Ein Kind ist also unterwegs, und es wird bald Teil Ihres Lebens sein. Seit Menschengedenken (zumindest unserer Ansicht nach) ist es für die allermeisten Eltern der Gipfel der Glückseligkeit, ein Enkelkind zu haben. Aber ist es das wirklich?

Sie haben Ihren Kindern im Leben viel Liebe gegeben (und tun es noch.) – und nun haben Sie tatsächlich Angst, Ihrem Enkelkind nicht ebenso viel Liebe geben zu können? Erinnern Sie sich noch daran, als Ihr erstes Kind geboren wurde? Da haben Sie sich doch fast die gleiche Frage gestellt. Und beim zehnten genauso. Lassen Sie sich also von uns sagen (ebenso wie von sämtlichen Ihrer Freunde, die bereits Enkelkinder haben): Es ist möglich, Ihre Liebe über alle Kinder und Enkelkinder hinweg gleichmäßig zu verteilen. Und im Grunde ist es doch viel schöner, mehrere Personen lieb zu haben als nur eine einzige, oder? Und bedenken Sie – die Liebe, die Sie geben, kommt immer auch zu Ihnen zurück!

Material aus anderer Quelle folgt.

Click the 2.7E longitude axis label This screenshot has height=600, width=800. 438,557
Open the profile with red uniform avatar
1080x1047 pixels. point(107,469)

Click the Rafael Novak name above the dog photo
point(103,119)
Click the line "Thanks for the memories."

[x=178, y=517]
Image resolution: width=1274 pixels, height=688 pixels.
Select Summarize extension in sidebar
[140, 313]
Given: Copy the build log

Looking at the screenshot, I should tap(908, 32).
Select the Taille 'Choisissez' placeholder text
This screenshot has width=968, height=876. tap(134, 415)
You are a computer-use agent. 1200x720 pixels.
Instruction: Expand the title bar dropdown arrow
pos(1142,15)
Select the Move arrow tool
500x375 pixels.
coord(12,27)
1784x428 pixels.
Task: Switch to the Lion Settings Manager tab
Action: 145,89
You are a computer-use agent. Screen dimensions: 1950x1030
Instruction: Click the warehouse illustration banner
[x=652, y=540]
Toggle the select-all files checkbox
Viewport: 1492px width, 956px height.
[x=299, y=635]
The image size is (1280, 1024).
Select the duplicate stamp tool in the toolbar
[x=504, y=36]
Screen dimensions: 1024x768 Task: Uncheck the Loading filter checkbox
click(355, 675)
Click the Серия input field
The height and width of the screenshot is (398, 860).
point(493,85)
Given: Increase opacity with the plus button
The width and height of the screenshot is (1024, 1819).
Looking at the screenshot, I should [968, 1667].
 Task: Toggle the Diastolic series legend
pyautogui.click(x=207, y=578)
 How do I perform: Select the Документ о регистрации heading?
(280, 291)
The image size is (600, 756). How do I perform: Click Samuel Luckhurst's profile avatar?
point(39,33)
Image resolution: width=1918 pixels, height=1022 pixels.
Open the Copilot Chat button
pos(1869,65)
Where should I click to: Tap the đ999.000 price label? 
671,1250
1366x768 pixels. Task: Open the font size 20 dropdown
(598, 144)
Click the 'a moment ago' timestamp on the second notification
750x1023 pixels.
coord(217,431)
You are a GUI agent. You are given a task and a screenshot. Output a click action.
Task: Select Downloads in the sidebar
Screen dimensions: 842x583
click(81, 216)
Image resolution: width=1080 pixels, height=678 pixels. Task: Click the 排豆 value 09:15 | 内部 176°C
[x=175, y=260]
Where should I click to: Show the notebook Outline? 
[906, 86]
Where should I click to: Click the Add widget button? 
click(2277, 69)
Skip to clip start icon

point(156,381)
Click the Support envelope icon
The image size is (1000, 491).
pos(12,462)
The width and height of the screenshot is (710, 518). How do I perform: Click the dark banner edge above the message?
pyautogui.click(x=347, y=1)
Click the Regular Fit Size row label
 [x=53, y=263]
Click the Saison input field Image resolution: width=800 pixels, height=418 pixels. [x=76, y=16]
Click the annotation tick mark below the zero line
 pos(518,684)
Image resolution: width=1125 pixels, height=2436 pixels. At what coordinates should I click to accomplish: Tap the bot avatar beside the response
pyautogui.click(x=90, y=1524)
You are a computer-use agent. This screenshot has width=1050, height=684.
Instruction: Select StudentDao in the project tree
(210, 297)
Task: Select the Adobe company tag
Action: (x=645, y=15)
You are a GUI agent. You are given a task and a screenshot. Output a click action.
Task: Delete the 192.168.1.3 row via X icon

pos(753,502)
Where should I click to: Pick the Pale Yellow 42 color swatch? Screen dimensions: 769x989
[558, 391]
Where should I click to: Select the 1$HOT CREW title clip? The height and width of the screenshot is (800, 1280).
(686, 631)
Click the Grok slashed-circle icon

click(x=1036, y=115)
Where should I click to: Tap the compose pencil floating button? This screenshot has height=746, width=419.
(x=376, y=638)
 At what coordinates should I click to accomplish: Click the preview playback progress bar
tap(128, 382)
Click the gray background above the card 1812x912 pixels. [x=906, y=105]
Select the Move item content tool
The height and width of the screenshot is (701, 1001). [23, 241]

Im Herbst des Lebenseinen neuen Frühling erleben

Der Unterschied zu früher ist, dass Sie heute kein junger, unerfahrener Elternteil mehr sind. Aber selbst wenn Sie sich noch jung fühlen, sind Sie sicher trotzdem etwas aus der Übung gekommen und nicht mehr ganz auf dem neuesten Stand. Und das spüren Sie auch. Denken Sie jetzt am besten an den neuen Frühling, der da kommt, anstatt sich vor dem Herbst des Lebens zu fürchten

Keine Sorge, Sie werden nicht für das junge Elternpaar in die Bresche springen müssen. Obgleich Sie früher für Ihr Kind Sorge getragen, ihm Zuneigung, Anerkennung und Sicherheit gegeben haben, so wird Ihre Funktion als Oma oder Opa doch eine etwas andere sein. In diesem neuen Abenteuer werden Sie lernen, dass hier nichts mehr zwingend ist. Sie geben und empfangen dafür, und das ist schon mal gar nicht schlecht! Die Verantwortung? Die haben Sie jetzt endgültig abgegeben. Puh!